[start DATA SHOWN]
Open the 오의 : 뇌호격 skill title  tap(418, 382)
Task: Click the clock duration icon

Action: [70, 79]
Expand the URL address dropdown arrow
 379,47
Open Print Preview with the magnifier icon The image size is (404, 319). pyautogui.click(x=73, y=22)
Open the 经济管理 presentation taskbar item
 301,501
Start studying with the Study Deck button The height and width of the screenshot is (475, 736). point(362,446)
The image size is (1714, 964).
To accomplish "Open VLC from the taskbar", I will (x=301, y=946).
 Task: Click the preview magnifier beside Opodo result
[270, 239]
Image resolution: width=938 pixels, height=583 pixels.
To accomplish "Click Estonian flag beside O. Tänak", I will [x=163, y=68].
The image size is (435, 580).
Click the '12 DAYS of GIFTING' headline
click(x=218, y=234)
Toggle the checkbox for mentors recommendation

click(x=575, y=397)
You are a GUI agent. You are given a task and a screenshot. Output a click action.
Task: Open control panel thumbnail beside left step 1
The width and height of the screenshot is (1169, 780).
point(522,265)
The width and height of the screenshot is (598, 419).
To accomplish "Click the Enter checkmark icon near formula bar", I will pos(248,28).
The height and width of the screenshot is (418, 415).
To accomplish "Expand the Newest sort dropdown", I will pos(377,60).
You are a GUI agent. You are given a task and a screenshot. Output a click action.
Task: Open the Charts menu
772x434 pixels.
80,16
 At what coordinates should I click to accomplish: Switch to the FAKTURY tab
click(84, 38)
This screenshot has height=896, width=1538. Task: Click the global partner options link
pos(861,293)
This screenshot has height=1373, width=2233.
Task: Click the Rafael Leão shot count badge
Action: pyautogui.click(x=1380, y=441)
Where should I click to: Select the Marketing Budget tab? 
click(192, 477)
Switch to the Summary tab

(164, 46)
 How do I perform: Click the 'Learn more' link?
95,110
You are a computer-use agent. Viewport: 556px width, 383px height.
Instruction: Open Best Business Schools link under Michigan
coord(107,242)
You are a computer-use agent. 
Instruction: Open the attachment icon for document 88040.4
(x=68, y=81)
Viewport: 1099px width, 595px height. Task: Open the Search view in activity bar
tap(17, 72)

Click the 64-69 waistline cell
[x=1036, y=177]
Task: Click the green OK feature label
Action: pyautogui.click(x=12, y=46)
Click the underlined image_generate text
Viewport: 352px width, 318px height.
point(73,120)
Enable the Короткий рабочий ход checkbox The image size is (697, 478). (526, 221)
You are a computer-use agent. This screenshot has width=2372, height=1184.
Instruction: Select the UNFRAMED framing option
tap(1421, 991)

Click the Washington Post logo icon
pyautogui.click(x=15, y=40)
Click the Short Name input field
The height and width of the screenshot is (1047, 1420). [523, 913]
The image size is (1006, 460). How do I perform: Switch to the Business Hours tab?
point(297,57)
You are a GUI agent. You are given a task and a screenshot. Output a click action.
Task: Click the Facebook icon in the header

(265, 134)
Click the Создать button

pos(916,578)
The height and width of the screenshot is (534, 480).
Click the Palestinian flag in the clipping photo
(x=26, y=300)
[end DATA SHOWN]
Render the lines above as a numbered list, omitting any blank lines.

▸ **FULL OUTPUT**:
1. Open the 오의 : 뇌호격 skill title  tap(418, 382)
2. Task: Click the clock duration icon
3. Action: [70, 79]
4. Expand the URL address dropdown arrow
5.  379,47
6. Open Print Preview with the magnifier icon The image size is (404, 319). pyautogui.click(x=73, y=22)
7. Open the 经济管理 presentation taskbar item
8.  301,501
9. Start studying with the Study Deck button The height and width of the screenshot is (475, 736). point(362,446)
10. The image size is (1714, 964).
11. To accomplish "Open VLC from the taskbar", I will (x=301, y=946).
12.  Task: Click the preview magnifier beside Opodo result
13. [270, 239]
14. Image resolution: width=938 pixels, height=583 pixels.
15. To accomplish "Click Estonian flag beside O. Tänak", I will [x=163, y=68].
16. The image size is (435, 580).
17. Click the '12 DAYS of GIFTING' headline
18. click(x=218, y=234)
19. Toggle the checkbox for mentors recommendation
20. click(x=575, y=397)
21. You are a GUI agent. You are given a task and a screenshot. Output a click action.
22. Task: Open control panel thumbnail beside left step 1
23. The width and height of the screenshot is (1169, 780).
24. point(522,265)
25. The width and height of the screenshot is (598, 419).
26. To accomplish "Click the Enter checkmark icon near formula bar", I will pos(248,28).
27. The height and width of the screenshot is (418, 415).
28. To accomplish "Expand the Newest sort dropdown", I will pos(377,60).
29. You are a GUI agent. You are given a task and a screenshot. Output a click action.
30. Task: Open the Charts menu
31. 772x434 pixels.
32. 80,16
33.  At what coordinates should I click to accomplish: Switch to the FAKTURY tab
34. click(84, 38)
35. This screenshot has height=896, width=1538. Task: Click the global partner options link
36. pos(861,293)
37. This screenshot has height=1373, width=2233.
38. Task: Click the Rafael Leão shot count badge
39. Action: pyautogui.click(x=1380, y=441)
40. Where should I click to: Select the Marketing Budget tab? 
41. click(192, 477)
42. Switch to the Summary tab
43. (164, 46)
44.  How do I perform: Click the 'Learn more' link?
45. 95,110
46. You are a computer-use agent. Viewport: 556px width, 383px height.
47. Instruction: Open Best Business Schools link under Michigan
48. coord(107,242)
49. You are a computer-use agent. 
50. Instruction: Open the attachment icon for document 88040.4
51. (x=68, y=81)
52. Viewport: 1099px width, 595px height. Task: Open the Search view in activity bar
53. tap(17, 72)
54. Click the 64-69 waistline cell
55. [x=1036, y=177]
56. Task: Click the green OK feature label
57. Action: pyautogui.click(x=12, y=46)
58. Click the underlined image_generate text
59. Viewport: 352px width, 318px height.
60. point(73,120)
61. Enable the Короткий рабочий ход checkbox The image size is (697, 478). (526, 221)
62. You are a computer-use agent. This screenshot has width=2372, height=1184.
63. Instruction: Select the UNFRAMED framing option
64. tap(1421, 991)
65. Click the Washington Post logo icon
66. pyautogui.click(x=15, y=40)
67. Click the Short Name input field
68. The height and width of the screenshot is (1047, 1420). [523, 913]
69. The image size is (1006, 460). How do I perform: Switch to the Business Hours tab?
70. point(297,57)
71. You are a GUI agent. You are given a task and a screenshot. Output a click action.
72. Task: Click the Facebook icon in the header
73. (265, 134)
74. Click the Создать button
75. pos(916,578)
76. The height and width of the screenshot is (534, 480).
77. Click the Palestinian flag in the clipping photo
78. (x=26, y=300)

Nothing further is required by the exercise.